◆ WHAT IS EXPECTED:
Set down exactly the lines below, starting at the one that contains "This screenshot has height=622, width=1000." and ending at the one that contains "You are a computer-use agent. Image", with both of those lines included and nothing else.

+---+

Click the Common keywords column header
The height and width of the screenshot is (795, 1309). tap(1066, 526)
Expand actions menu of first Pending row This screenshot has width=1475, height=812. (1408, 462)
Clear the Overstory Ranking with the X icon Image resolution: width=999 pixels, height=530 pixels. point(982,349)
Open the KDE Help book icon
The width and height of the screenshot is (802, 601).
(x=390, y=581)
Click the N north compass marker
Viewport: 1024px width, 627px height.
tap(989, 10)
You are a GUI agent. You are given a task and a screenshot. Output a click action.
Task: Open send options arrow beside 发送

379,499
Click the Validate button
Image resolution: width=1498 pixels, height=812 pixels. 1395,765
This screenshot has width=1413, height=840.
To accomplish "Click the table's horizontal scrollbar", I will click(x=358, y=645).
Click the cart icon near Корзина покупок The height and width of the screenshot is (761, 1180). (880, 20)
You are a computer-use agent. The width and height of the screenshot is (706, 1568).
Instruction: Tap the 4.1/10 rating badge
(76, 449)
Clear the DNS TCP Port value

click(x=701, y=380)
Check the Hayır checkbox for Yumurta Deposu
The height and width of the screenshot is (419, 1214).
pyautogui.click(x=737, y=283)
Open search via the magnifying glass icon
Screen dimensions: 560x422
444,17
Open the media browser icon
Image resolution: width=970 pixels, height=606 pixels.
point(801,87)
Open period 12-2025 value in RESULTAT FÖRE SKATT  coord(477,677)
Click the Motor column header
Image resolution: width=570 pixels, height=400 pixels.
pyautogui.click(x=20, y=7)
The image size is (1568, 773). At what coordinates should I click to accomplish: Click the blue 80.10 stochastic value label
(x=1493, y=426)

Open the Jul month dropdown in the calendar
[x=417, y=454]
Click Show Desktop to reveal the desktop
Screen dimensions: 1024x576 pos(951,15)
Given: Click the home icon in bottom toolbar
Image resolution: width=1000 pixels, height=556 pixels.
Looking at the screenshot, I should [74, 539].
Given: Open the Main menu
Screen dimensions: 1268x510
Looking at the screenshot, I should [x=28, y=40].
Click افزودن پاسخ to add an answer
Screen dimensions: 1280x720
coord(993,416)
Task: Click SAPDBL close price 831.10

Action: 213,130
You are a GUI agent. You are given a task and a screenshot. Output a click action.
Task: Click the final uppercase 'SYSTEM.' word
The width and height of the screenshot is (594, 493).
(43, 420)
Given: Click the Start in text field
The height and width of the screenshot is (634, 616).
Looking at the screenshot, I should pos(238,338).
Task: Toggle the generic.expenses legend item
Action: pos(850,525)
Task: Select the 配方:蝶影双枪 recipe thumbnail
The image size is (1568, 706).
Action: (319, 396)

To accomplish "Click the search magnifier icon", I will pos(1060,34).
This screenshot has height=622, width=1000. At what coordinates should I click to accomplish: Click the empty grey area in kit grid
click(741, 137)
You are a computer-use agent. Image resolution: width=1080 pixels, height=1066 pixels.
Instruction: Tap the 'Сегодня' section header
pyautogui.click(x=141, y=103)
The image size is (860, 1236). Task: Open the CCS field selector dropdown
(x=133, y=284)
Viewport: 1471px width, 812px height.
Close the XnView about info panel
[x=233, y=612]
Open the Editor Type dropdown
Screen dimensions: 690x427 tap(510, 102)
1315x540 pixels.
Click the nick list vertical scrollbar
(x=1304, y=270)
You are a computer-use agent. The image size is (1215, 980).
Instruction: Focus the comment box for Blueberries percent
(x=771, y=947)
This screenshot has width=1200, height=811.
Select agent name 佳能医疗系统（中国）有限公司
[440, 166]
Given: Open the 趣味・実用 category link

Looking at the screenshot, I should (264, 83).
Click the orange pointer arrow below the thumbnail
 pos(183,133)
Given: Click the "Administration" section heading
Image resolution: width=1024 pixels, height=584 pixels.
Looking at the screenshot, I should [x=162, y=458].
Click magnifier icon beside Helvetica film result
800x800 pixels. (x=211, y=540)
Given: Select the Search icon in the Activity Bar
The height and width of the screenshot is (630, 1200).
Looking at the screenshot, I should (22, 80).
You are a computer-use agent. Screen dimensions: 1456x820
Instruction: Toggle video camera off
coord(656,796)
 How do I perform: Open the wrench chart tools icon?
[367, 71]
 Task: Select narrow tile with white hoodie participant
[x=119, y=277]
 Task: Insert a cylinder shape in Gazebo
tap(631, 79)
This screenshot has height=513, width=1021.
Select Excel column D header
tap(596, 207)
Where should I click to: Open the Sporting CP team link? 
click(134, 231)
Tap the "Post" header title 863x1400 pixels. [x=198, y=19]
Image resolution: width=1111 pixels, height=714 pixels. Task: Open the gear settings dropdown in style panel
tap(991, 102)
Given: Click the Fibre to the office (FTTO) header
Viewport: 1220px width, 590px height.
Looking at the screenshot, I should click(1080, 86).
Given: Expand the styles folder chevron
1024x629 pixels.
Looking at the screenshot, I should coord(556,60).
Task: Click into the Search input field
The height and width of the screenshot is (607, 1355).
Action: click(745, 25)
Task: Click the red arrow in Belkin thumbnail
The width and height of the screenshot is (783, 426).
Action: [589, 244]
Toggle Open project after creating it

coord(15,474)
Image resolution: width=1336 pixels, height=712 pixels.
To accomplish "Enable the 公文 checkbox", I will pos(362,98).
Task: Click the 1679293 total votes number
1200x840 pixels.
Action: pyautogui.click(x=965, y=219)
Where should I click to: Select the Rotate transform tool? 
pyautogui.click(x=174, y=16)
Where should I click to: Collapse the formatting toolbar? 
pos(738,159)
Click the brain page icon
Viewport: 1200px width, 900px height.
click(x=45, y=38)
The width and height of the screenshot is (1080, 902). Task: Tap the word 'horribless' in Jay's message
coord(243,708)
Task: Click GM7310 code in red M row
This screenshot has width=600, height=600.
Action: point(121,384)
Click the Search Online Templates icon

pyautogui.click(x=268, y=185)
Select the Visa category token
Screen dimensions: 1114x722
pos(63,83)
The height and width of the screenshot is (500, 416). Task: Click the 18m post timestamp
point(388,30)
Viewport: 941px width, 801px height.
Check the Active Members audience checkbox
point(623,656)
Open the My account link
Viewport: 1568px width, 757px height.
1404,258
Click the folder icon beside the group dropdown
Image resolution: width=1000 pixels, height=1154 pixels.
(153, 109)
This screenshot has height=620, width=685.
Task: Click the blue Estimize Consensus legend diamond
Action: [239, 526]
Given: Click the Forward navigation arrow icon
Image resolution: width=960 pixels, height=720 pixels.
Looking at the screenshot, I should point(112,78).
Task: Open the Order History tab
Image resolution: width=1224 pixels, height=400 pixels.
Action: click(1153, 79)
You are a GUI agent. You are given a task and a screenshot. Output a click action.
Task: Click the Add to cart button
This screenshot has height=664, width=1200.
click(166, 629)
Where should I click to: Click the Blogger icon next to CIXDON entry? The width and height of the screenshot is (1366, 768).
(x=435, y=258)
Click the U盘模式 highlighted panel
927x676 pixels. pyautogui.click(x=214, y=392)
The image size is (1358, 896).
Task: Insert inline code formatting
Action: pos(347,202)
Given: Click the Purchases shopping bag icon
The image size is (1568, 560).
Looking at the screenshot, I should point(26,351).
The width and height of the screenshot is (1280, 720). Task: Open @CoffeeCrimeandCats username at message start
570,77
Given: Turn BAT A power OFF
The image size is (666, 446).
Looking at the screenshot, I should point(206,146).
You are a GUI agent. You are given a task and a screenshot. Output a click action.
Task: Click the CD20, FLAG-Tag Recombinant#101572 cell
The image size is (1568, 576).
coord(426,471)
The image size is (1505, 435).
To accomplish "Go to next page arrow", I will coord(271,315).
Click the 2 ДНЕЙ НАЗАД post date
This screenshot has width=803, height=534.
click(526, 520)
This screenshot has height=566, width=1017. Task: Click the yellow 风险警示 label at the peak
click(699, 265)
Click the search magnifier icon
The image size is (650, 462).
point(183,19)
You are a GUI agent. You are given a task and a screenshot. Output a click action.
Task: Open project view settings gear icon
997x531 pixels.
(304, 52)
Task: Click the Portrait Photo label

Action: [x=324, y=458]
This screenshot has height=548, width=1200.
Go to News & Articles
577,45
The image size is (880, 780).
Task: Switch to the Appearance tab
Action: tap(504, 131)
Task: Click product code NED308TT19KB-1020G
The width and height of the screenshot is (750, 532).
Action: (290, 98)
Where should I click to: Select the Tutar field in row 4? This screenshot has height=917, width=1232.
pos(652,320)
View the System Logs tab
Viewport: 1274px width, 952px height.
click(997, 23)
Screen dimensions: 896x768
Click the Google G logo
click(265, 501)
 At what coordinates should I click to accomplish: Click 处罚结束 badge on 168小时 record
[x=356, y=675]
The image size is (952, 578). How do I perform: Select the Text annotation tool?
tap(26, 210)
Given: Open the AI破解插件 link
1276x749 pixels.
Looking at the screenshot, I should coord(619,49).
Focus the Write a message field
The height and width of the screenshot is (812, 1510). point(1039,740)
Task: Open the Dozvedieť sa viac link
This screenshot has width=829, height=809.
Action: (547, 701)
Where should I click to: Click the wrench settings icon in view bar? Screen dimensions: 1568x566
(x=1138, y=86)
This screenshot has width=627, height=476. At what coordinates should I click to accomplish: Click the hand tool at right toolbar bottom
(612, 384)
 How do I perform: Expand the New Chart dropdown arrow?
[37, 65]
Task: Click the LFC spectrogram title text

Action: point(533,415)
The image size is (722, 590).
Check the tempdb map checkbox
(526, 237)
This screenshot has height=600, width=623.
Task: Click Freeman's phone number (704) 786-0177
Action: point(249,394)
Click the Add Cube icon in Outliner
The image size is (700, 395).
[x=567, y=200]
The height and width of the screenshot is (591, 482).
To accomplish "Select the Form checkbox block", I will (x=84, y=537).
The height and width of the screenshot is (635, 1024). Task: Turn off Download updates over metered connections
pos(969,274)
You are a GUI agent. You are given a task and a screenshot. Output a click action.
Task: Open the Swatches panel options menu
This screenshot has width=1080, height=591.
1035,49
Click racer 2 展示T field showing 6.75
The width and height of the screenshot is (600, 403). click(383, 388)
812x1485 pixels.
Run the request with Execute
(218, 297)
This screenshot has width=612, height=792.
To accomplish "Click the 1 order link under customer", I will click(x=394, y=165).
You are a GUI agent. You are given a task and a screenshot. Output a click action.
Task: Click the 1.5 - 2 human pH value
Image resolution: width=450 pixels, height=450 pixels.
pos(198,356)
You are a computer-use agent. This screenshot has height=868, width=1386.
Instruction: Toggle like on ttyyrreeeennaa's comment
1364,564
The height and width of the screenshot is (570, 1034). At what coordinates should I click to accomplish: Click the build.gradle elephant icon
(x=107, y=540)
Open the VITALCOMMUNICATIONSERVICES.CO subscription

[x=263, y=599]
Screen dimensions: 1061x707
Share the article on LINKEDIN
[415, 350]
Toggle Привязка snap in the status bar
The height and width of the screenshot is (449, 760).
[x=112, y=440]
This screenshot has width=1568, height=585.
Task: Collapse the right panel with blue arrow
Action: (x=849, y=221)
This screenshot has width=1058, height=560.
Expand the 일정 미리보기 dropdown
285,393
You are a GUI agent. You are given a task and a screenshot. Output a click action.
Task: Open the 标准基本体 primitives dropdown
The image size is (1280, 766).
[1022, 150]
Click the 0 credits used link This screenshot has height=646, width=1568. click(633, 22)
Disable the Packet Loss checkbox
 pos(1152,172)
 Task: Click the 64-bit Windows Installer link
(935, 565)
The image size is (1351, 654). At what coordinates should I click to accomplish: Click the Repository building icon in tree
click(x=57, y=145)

+---+

◆ ANSWER AREA:
This screenshot has height=622, width=1000. At what coordinates should I click to accomplish: Click the empty grey area in kit grid
click(741, 137)
You are a computer-use agent. Image resolution: width=1080 pixels, height=1066 pixels.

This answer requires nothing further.